えっ?どうしてですか?とりあえず一度に支払う金額を少なくできれば借金なんかしなくて済むじゃないですか。
その辺を誤解されている方が実に多い。分割払いやリボ払いというのは消費者金融からお金を借りているのと同じことなのです。
えー?どういう意味ですか
ハマヲはファイルから別の用紙を取り出した。
《クレジットカード・分割、リボ払い手数料について》
【分割払い】あらかじめ支払回数を決めておく方法です。
3回以上の分割払いには手数料がかかります。分割回数が多くなるごとに手数料率は上がります。
一般的な手数料率は、回数に応じて12%~18%程度です。
【リボ払い】あらかじめ一回の支払金額を決めておく方法です。
支払い残額が多いほど利息の額が多くなります。
一般的な手数料率は、15%程度です。
この手数料というのはつまり利息のことです。そしてこの利率は一般的な消費者金融会社からお金を借りた場合とほぼ同じです。クレジットカードの支払いは2回払いまでは手数料、ようするに利息は無しですが、3回払いからは利息が発生します。つまり・・
なるほど分かりました。クレジットカードの支払いを分割とかリボにするのってサラ金からお金を借りてるのと同じということですね。でもほとんどの人はそんな自覚はない。
お察しがいい。あなたはとても賢い方ですね。
まあそんな・・確かに子供のころからずっと成績は良かったですけどね。
でしょうな。ではそんな賢いあなたに質問ですが・・、支払いを先延ばしにして毎月の支払いが楽になった時、人間はどうなると思いますかな?
んー、たぶん、安心してしまってまた使い過ぎちゃう・・かな?また先に延ばせばいいやって感じで。
なかなか鋭い。ほとんどの人はそうなりますな。しかしそれは永遠には続かないのです。なぜかというと・・
限度額ですね。利用限度額になったらそのカードで買い物はできない。
ご名答!カードが使えないから現金で買い物をする。支払いの先延ばし癖がついてしまった家計が一気に苦しくなる瞬間です。そしてその先に待ち受けているのがカードローンというものです。私たちが若い頃の言葉で言えばサラ金ですな。この手のカードは比較的審査が甘いので、大抵の人は簡単に作れてしまう。

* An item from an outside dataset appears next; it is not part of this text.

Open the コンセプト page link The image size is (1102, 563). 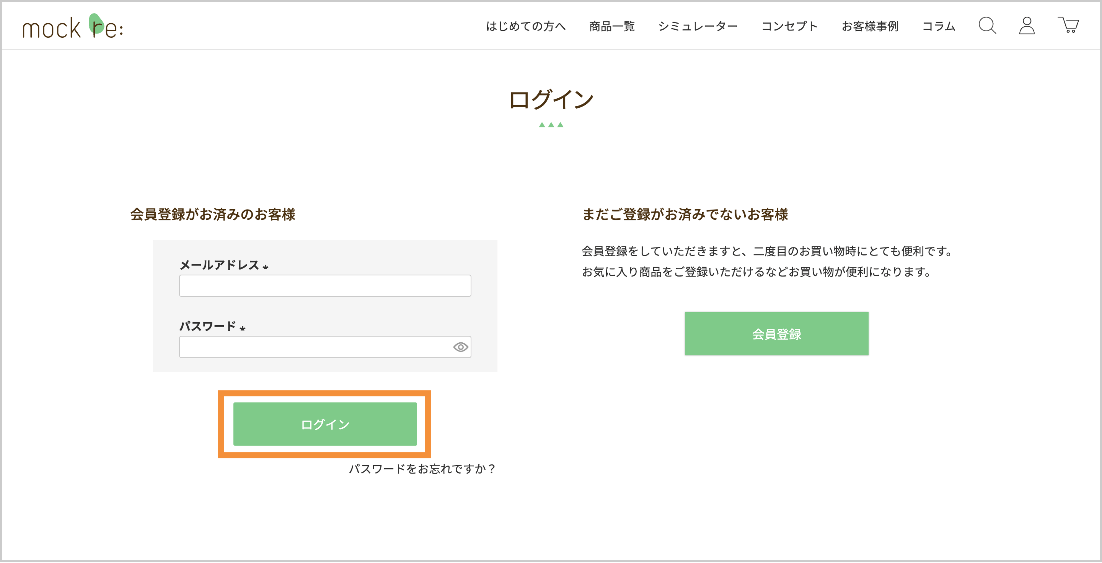tap(790, 27)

クレジットカードの支払いに加えてカードローンの返済も始まるのね。
そういうことです。もしクレジットカードを複数枚持っていればさらに先延ばしができるわけですが・・
結局はいずれ同じことが起きる。そして行き詰った時の金額は恐ろしいものになる。
・・これは驚いた。あなたはホントにお察しがいい。
いえ・・違うんです。察しがいいとかではなくて・・それ、まさに今の私ですから。
あー、そういうことでしたか。優秀なあなたでもお金のことについてはあまりよくわかっていなかったということでしょうな。
だって学校ではこんなこと教えてくれないですもの。
確かに。今では学校の授業でもやっと金融教育というのが取り入れられてきたようですが、私たちが子供の頃はそんなことはありませんでしたからな。

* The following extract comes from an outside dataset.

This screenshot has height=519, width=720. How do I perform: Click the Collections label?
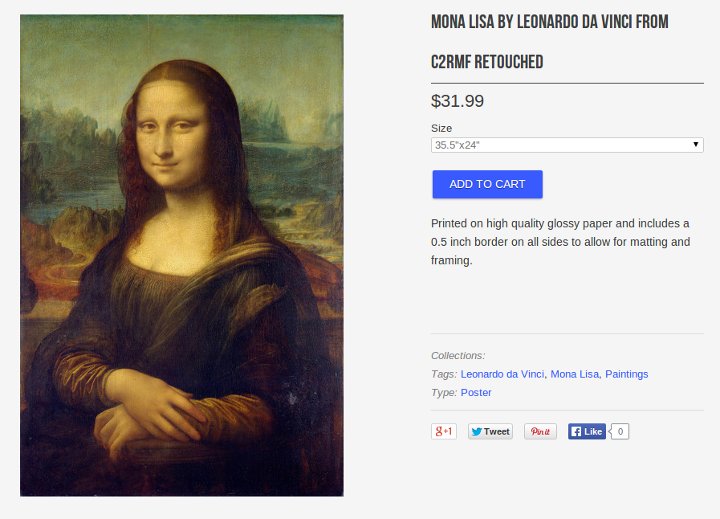point(458,355)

そうでした。子供がお金の話をすること自体が悪いことのような感じでした。借金のことなんて誰も教えてくれませんでした。
教えようにもそのころの大人自体に知識が無かったわけですからな。学校で教えない。親も教えられない。そして自分が大変なことになっても、その正体がよくわからない。なんとなく切ない感じがしますな。

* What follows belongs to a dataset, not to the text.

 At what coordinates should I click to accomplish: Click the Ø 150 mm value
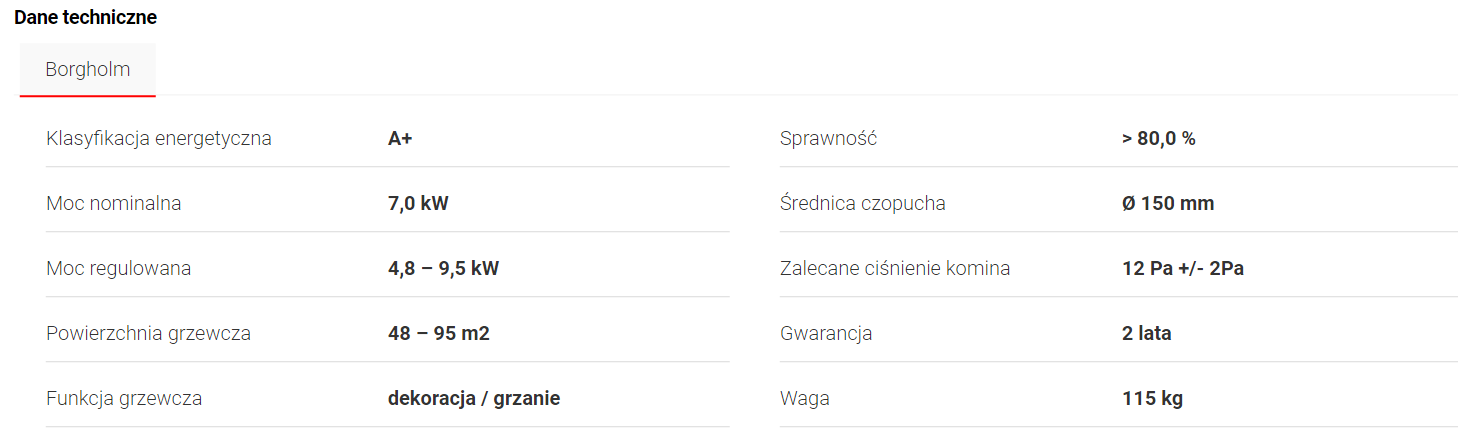point(1168,203)
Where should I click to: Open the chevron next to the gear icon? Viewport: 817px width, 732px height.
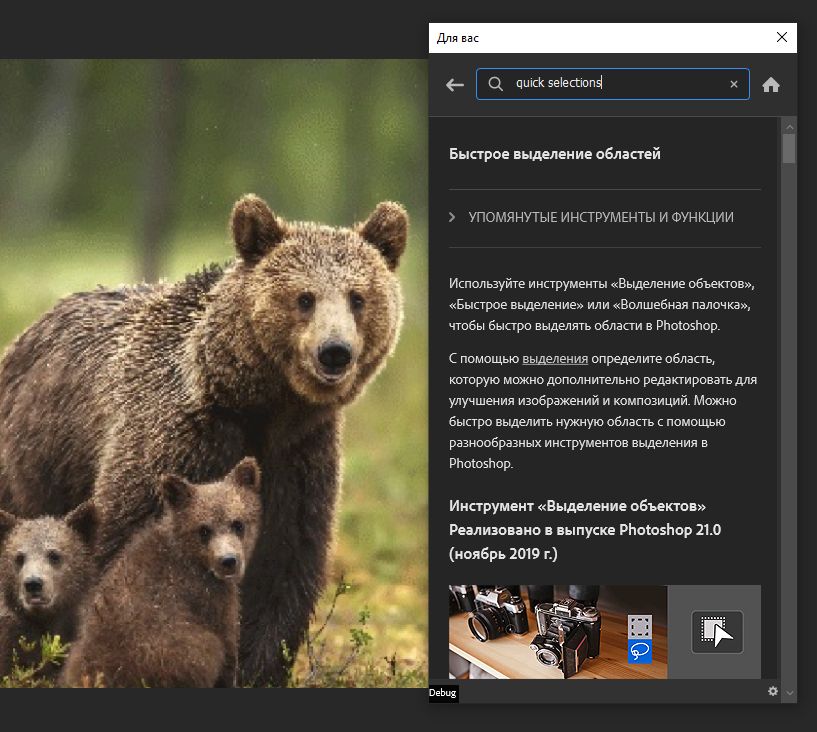[x=791, y=691]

そうですね。でもこの歳で他人のせいになんてできませんよね。あの・・私がこの状況から抜け出すにはどうしたらいいのかしら?・・あ、こんなことあなたに相談するのタダじゃ無理ですよね。
そうですな・・私も一応商売でやってるもので・・あ、そうそう、これに応募していただければ無料であなたの相談にのれるのですが。
ハマヲはコピーしたばかりの用紙の束から1枚を彼女に手渡した。
【極秘プロジェクト・メンバー募集中!】
人生100年時代!あなたの人生はまだまだこれから!
さあ、お金の悩みを解決して人生大逆転といきましょう!
有能なファイナンシャルプランナーがあなたを全力で応援します!
《応募条件》
●年齢:55歳~65歳(あくまでも目安です・応相談)
●まじめで勤勉な方
●人生が思うようにいってない方
●これからの生活に不安を感じている方
●お金さえあれば・・と思っている方ご応募お待ちしております!
詳細は下記までお問い合わせください。
しばはまFP事務所
電話:000-000-0000 メール:xxxxxx@gmail.com
怪しい・・これは怪しすぎます。危険な匂いがプンプンしますね。
そうですか?決して怪しいプロジェクトではないんですが・・今は説明している時間がありませんので、よろしければご連絡ください。
え?ええ、あなたは悪い人には見えませんから、考えてはみますけど。
では急ぎますのでこれにて失礼!
レイコは慌ててコンビニのドアを出ていくハマヲを見送った。ふとコピー機の釣銭返却口を見ると10円玉がひとつ残っていたが、彼の姿はもう見えなかった。
店員に届けようとも思ったが、思い直し自分の財布にしまって店を出た。
一瞬吹いた風がなんとなく心地よかった。